ルイス・カストロ監督は、彼の移籍を好意的に見守り、エールを送りました。
『彼は3、4ヶ月にわたって定期的にプレーし、素晴らしい活躍を見せていました。遅かれ早かれ彼がクラブを去ることは分かっていました。彼がレアル・マドリードという世界的に重要なクラブへ移籍したことを、私たちは心から嬉しく思っています。あのようなビッグクラブでも、彼は十分に重要な貢献ができるポテンシャルを持っています。彼はまだ発展途上の段階にあります。この数ヶ月に彼が見せた成長と成し遂げた成果は、まさに信じられないほど素晴らしいものでした』
また、このステップアップはクラブ全体のモチベーション向上にも繋がっていると語りました。
『カルロス・エスピーは3、4ヶ月しっかりと試合に出て結果を残しました。私たちは誰もが彼のために喜んでいます。そして彼の移籍は、ここで真剣に努力を重ねていれば、レバンテという家から素晴らしい大扉を通ってビッグクラブへと羽ばたくことができるという、フットボールに励むすべての子供たちに対する大きな証明になりました』
(via Estadio Deportivo)
伝説のストライカーが残した莫大な遺産
かつてレバンテで奇跡的な復活を遂げ、クラブに多大な貢献と移籍金をもたらしたコートジボワール人FWアロウナ・コネのドラマチックな移籍劇も、今なお語り継がれる伝説となっています。

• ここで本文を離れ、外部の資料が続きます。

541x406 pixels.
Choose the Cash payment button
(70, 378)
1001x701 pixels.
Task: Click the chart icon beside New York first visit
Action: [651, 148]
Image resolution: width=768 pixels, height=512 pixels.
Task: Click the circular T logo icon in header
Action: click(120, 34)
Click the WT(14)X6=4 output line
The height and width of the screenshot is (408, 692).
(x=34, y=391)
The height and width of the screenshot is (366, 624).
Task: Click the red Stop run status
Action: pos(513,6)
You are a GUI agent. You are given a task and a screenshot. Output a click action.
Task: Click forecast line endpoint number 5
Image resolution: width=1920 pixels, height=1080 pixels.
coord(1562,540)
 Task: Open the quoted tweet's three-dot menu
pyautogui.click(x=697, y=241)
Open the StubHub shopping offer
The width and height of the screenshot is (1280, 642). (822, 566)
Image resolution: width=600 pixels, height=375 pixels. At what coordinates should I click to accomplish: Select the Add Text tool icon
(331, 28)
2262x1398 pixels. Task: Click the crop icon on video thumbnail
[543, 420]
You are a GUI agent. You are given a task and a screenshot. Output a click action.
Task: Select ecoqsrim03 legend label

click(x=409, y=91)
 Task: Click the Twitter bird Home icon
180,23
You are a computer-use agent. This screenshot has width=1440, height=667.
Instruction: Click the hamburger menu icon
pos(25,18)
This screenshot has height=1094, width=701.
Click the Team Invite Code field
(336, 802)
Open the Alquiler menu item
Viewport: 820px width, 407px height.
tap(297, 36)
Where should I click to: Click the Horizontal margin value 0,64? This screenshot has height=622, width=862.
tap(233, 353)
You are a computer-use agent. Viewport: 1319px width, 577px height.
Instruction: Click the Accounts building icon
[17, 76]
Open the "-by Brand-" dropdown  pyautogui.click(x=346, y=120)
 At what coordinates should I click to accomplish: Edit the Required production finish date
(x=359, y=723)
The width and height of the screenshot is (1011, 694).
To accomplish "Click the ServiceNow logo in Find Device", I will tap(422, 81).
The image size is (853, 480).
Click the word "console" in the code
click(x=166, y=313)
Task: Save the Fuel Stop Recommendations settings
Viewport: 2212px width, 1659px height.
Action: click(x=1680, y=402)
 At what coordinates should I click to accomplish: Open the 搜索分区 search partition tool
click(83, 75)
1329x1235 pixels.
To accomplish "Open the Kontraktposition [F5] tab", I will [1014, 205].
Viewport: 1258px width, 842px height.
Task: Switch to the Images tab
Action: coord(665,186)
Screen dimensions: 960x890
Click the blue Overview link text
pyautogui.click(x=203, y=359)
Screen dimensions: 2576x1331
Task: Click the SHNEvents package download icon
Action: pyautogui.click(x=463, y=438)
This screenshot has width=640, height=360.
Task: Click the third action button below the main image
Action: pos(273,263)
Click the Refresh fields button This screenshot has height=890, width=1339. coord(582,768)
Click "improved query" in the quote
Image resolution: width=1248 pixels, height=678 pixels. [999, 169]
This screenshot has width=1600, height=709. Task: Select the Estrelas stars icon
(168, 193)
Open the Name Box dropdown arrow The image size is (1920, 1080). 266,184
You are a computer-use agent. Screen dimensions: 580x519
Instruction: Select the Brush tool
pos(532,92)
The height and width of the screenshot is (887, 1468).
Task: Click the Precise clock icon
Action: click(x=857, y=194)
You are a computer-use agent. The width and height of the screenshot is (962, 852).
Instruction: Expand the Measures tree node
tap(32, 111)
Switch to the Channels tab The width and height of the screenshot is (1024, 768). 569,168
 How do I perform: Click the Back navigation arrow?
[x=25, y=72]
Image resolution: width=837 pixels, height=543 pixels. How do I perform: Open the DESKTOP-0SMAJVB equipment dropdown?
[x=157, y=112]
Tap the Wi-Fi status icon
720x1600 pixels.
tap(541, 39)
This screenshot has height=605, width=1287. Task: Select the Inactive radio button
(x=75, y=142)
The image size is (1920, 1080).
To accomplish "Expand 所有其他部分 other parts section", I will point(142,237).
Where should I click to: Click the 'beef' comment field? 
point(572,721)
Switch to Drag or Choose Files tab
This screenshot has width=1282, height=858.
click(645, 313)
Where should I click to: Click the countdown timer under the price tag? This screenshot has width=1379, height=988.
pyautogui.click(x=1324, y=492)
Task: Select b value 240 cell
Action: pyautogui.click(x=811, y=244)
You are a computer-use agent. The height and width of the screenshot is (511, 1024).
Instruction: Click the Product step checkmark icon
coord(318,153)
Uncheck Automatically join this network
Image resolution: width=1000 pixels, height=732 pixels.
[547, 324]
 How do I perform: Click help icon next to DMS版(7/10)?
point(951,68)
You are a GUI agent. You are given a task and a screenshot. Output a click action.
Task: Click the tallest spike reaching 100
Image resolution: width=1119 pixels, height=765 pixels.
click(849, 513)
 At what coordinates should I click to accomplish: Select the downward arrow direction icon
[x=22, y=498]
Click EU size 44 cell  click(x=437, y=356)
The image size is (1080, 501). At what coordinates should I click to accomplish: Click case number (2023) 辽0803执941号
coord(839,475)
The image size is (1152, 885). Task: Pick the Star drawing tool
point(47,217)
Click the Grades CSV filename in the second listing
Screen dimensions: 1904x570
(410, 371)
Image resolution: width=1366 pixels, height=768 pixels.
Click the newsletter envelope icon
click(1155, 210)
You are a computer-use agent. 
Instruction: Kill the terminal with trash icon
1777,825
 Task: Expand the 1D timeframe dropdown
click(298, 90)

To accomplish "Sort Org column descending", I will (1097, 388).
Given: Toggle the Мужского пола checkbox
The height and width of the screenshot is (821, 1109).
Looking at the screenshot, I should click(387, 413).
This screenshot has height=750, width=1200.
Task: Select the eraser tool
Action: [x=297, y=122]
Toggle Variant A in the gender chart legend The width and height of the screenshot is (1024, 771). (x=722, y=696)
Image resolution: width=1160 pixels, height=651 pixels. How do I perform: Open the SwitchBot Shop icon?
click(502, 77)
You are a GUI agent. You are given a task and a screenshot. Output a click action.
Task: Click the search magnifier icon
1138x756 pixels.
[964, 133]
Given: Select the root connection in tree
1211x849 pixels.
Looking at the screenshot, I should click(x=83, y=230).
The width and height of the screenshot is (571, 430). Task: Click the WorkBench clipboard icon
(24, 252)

セビージャで1500万ユーロという歴史的な高額移籍金で獲得されながらも、度重なる怪我や信頼不足から4シーズンでわずか49試合2ゴールと苦しんでいたコネは、契約最終年にレバンテへレンタル移籍しました。ここで当時のフアン・イグナシオ・マルティネス監督が彼の再生法を見出し、コネは大覚醒を遂げます。公式戦で合計17ゴール(リーグ戦34試合15ゴール、コパ・デル・レイ2ゴール)を挙げ、キャリア最高とも言える輝きを放ちました。
しかし、この活躍の裏にはセビージャとの間で物議を醸した契約のドラマがありました。セビージャとの契約書には、シーズン18ゴールを達成すると自動的に契約が1年更新されるという条項が含まれていました。しかし、セビージャに戻ることを望まなかったコネは、意図的に18点目を避ける動きを見せました。
リーグ第35節、セビージャのホームで行われた直接対決で、コネはセビージャの欧州カップ戦出場権の望みを絶つ16ゴール目をマーク。その翌週のグラナダ戦で17ゴール目を挙げた際、ユニフォームを脱ぐパフォーマンスでイエローカードを受け、累積警告によって次戦が出場停止となりました。そして、残り2試合となったところで、タイミングよく膝の怪我を訴えて戦線を離脱。これにより、18ゴールに達することなく契約満了を迎えました。
自由の身となったコネは、感謝の意を込めてレバンテと正式契約を締結。そしてそのわずか数週間後、2012-13シーズン開幕前にイングランドのウィガンへ400万ユーロで売却されたのです。レバンテは移籍金ゼロで獲得した選手から、瞬時に400万ユーロの利益を得るという見事なビジネスを成功させました。現在コネは現役を退き、フットボール界から距離を置いて母国コートジボワールで静かに生活しています。
(via Estadio Deportivo)
【本日の総括】
レバンテはカルロス・エスピーの移籍という大きな変化を乗り越え、ルイス・カストロ監督のもとで団結力の高い素晴らしいチームを構築しています。新戦力の加入や下部組織の台頭により、エスパニョールとの開幕戦に向けて着実に準備が進められています。また、かつてのアロウナ・コネの伝説的な再生ストーリーが示すように、レバンテは若手や苦しむ才能にとって、自分を証明し大きく羽ばたくための最高のプラットフォームであり続けています。